__Task description__.
Set down exactly the lines in the records below that run from the line with "Task: Reply to" to the line with "This screenshot has width=729, height=310.", inclusive, and nothing more.

***** Dataset entries *****

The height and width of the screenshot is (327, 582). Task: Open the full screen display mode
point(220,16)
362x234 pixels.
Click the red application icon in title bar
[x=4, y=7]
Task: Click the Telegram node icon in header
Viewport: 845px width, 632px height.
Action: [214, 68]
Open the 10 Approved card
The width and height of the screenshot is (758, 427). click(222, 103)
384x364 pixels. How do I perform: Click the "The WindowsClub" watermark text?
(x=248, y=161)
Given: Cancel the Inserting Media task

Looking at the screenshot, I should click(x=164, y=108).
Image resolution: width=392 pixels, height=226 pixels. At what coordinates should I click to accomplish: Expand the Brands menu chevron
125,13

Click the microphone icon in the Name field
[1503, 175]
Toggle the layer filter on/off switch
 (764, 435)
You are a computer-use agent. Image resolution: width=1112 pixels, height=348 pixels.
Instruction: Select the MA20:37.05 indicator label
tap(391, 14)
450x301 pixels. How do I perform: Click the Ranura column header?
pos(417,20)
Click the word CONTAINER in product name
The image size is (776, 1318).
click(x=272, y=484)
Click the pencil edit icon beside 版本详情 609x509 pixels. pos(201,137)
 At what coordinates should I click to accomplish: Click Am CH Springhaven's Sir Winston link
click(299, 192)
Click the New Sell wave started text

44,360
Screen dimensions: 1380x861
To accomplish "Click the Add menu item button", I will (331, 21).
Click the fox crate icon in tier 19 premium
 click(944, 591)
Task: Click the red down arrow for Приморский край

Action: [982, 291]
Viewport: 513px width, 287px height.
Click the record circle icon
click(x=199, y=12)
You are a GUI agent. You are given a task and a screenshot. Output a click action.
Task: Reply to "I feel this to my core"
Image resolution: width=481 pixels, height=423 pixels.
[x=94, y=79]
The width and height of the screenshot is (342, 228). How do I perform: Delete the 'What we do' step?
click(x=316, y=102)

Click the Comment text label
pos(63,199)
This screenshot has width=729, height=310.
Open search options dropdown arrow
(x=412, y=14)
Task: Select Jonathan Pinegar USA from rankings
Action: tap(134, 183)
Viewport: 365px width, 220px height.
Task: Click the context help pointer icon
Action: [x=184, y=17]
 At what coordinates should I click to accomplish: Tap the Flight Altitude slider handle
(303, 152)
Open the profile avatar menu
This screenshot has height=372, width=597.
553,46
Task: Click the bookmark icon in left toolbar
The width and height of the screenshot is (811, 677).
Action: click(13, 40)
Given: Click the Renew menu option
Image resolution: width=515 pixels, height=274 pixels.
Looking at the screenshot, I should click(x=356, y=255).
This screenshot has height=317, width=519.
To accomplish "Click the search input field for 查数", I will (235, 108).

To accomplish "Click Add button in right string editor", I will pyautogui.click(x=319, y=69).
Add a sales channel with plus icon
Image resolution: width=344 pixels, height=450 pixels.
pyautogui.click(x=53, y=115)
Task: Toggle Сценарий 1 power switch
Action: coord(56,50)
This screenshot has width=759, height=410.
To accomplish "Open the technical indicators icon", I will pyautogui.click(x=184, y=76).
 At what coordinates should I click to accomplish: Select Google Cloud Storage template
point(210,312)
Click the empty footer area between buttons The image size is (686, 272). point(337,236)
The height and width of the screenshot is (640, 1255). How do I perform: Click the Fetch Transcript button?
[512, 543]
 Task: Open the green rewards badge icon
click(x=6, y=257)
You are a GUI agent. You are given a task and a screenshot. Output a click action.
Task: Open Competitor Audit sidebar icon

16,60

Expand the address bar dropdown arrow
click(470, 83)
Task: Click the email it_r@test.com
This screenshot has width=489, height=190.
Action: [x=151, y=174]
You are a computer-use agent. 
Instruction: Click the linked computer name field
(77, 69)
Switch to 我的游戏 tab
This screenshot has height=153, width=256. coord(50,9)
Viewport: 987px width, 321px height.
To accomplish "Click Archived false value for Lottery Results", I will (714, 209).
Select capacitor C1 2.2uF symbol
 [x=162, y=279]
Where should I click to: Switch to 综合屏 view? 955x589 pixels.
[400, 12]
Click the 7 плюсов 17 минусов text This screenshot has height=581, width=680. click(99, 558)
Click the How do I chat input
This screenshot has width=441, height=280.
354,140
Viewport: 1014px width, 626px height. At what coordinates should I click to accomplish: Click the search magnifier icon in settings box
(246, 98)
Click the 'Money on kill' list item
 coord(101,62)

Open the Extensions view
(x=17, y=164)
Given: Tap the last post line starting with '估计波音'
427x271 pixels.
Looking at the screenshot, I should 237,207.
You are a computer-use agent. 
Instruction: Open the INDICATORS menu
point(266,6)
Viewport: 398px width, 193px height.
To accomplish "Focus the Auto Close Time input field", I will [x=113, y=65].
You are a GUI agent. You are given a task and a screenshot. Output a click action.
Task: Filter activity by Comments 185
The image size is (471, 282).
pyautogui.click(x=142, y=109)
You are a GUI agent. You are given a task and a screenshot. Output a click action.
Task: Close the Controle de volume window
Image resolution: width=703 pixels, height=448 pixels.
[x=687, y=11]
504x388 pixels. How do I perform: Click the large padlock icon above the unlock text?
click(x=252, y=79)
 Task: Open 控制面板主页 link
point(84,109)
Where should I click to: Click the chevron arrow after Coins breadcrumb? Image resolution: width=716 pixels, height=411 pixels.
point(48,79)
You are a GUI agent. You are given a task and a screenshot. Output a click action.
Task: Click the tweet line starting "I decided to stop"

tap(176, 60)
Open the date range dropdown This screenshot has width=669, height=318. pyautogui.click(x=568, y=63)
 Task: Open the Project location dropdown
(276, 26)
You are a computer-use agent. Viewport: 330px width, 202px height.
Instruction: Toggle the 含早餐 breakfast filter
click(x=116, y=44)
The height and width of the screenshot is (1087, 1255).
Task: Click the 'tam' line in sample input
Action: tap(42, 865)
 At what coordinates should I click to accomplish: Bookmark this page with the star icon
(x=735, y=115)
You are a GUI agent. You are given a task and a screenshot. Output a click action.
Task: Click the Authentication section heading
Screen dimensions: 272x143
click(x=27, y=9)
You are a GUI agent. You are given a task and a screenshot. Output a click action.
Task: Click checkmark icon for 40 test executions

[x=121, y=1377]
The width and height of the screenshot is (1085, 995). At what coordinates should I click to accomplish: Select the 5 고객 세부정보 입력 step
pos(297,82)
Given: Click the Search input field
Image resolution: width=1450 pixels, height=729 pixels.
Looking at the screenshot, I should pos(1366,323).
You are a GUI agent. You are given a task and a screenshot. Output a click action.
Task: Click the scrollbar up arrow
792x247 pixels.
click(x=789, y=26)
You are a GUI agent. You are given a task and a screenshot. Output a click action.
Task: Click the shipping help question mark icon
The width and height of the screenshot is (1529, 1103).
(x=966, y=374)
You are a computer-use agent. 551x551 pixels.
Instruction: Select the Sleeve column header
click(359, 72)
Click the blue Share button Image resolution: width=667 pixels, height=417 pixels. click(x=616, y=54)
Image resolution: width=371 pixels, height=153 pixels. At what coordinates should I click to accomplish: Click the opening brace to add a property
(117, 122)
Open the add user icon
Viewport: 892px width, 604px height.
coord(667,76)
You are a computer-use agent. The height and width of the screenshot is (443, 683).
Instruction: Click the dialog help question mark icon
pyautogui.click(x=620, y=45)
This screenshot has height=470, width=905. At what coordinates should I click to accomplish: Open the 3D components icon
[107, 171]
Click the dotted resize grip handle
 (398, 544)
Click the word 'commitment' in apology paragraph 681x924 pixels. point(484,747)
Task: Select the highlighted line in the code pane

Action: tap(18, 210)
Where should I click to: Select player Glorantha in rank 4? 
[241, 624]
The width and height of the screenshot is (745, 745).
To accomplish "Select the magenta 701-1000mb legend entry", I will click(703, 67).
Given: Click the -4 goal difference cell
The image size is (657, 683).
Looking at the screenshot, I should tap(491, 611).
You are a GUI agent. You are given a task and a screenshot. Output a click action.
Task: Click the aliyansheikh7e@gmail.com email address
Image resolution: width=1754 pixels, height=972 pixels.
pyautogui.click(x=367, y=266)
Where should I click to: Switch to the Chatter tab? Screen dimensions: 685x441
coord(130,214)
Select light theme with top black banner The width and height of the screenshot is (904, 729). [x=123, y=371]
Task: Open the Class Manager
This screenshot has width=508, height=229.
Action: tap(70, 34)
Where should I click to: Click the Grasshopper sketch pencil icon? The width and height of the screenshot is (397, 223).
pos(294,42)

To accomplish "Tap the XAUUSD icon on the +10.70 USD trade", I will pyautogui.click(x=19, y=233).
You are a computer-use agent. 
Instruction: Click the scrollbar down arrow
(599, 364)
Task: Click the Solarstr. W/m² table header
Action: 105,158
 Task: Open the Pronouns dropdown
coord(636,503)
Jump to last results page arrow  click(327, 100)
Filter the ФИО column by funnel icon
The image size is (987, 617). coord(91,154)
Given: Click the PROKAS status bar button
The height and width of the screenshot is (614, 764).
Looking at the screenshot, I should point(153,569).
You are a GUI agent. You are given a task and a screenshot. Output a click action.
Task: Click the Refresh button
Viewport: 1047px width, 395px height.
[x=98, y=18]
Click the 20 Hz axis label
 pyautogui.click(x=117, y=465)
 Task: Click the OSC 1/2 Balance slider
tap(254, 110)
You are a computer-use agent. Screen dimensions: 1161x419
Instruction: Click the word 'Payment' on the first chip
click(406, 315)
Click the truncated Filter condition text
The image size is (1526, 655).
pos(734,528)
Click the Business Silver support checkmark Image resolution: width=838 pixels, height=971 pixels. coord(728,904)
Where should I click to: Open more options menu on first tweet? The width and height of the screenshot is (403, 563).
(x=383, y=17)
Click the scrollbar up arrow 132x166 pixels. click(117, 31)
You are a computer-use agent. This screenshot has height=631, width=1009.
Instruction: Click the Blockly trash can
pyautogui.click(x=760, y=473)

*****

__Answer area__.
Task: Reply to "I feel this to my core"
Image resolution: width=481 pixels, height=423 pixels.
[x=94, y=79]
The width and height of the screenshot is (342, 228). How do I perform: Delete the 'What we do' step?
click(x=316, y=102)

Click the Comment text label
pos(63,199)
This screenshot has width=729, height=310.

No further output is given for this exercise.